We were expecting to spend our nights in a tent and fending for ourselves; but Darin’s in-laws had other plans for us. Debbie and Grant possess a rare kind of generosity and always insist that you take advantage of their hospitality; hence we slept in a cozy motorhome instead of out in a tent. Normally I would resist an idea of this sort, on principle alone…it takes away from the experience. But common sense has a way of winning over one’s sense of “adventure” at times…and besides it would be just plain rude to turn hospitality down…right?!

The view down into "The Valley" on our first morning in Montana cattle country.

So, we spent our nights in a very spacious motorhome; parked out on a rustic ranch property that was about a 10 minute drive from our hunting area. Early in the year we had been granted permission to hunt some “cattle-lease” land, which did not host any cattle at the time. The ranch hands assured us that this spot (about three miles square) was  filthy with elk on a regular basis. Judging by our previous scouting trip; it would appear that they were not exaggerating! During our previous trip to the property; it didn’t occur to me how “suburban” the area really was. It was sandwiched in between upscale housing developments on two sides, open ranch land on one side, leaving the remaining side that was bordered by the freeway…! There’s nothing like the sound of a humming freeway at first light; blotting out any chance of hearing a bugling elk!

It didn’t take us very long to acclimate though and it wasn’t long before we heard our first bugle. The first morning didn’t produce much; but we did hear a few bugles and saw plenty of fresh sign. We basically circumvented the entire property between the morning and afternoon hunts; which helped to paint a picture of how the animals were moving and got us familiar with the lay of the land. I must add that this type of country was quite a bit different from what we were used to back home. It seemed like every tree was perfectly spaced apart from its’ neighbor; deceptively giving off the appearance of some very open country. Things appeared quite a bit flatter, in comparison to our stomping grounds. But this was a deception as well; because the land was everything but flat.
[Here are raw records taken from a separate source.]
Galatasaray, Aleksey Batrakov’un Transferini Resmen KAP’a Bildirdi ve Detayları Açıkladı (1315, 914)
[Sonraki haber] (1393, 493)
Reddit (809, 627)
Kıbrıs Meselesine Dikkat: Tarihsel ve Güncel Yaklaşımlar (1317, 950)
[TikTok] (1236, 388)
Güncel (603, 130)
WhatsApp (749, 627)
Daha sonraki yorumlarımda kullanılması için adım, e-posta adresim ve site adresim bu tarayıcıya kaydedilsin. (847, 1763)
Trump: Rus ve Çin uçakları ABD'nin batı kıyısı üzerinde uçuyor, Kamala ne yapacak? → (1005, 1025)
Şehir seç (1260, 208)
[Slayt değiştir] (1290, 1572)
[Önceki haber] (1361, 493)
Darin peering into an open meadow; just after we heard our first bugles of the trip.

With things being so much more open that what we were used to; this lead to quite a few times when we were able to spot and just “walk right on up” to game. It was a good learning experience; spotting the tell-tale silhouette of a deer, or elk’s neck and head, sticking out of the grass time after time. Not only did it help us get familiar with what to look for; but also proved that if we just moved along nice and easy; our camo would allow us to stalk within bow range fairly easy. This lesson stuck with me once we got back into our home woods. It proved that there were just as many animals hiding out in the thick and brushy terrain; you just had to slow down and look for them.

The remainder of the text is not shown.